由於人工智能和機器學習領域發展得太迅速,以致於任何倫理概念都滯後幾十年,或是留給了科幻作品。

This might explain a new study out of Shanghai Jiao Tong University, which says computers can tell whether you will be a criminal based on nothing more than your facial features.

這也許能夠解釋上海交通大學的一項新研究。該研究表明,計算機只需根據你的面部特徵就能分辨出你是否是一個罪犯。

上海交大研發人工智能 通過臉部識別技術辨別罪犯

In a paper titled "Automated Inference on Criminality using Face Images," two Shanghai Jiao Tong University researchers say they fed "facial images of 1,856 real persons" into computers and found "some structural features for predicting criminality, such as lip curvature, eye inner corner distance, and the so-called nose-mouth angle."

在一篇題爲《基於面部圖像的自動犯罪概率推斷》的文章中,兩位上海交通大學的研究人員表示,他們將"1856個真人的面部圖像"錄入計算機,發現"一些能夠預測犯罪率的結構特徵,例如上脣曲率、內眼角間距和鼻脣角角度。"

They conclude that "all classifiers perform consistently well and produce evidence for the validity of automated face-induced inference on criminality, despite the historical controversy surrounding the topic."

他們的結論是:"儘管該主題一直具有歷史爭議,但是所有的分類器都表現出色,併爲人臉識別技術辨認罪犯的有效性提供了證據。

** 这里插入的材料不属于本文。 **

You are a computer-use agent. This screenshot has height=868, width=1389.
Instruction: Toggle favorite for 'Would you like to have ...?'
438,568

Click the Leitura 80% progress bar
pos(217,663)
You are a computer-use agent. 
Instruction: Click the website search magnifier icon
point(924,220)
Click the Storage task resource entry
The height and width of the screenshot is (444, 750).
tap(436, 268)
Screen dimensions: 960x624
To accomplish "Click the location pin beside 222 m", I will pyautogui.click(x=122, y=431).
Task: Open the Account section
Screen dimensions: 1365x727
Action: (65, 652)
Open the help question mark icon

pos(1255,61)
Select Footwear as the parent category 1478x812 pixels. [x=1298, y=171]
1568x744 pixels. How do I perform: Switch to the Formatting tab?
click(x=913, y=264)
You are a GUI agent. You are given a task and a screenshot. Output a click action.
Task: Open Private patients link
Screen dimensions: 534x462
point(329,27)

"

In the 1920s and 1930s, the Belgians, in their role as occupying power, put together a national program to try to identify individuals' ethnic identity through phrenology, an abortive attempt to create an ethnicity scale based on measurable physical features such as height, nose width and weight.

在20世紀20年代及30年代,比利時人以佔領國的身份制定了一項國家計劃,試圖通過骨相來識別個人的民族特性,試圖根據可測量的身體特徵,如身高、鼻子寬度和重量,來劃分一個的種族範圍。

The study contains virtually no discussion of why there is a "historical controversy" over this kind of analysis — namely, that it was debunked hundreds of years ago.

此項研究幾乎沒有討論爲什麼這種分析有一個"歷史爭議",它在幾百年前就被揭穿了。

Rather, the authors trot out another discredited argument to support their main claims: that computers can't be racist, because they're computers.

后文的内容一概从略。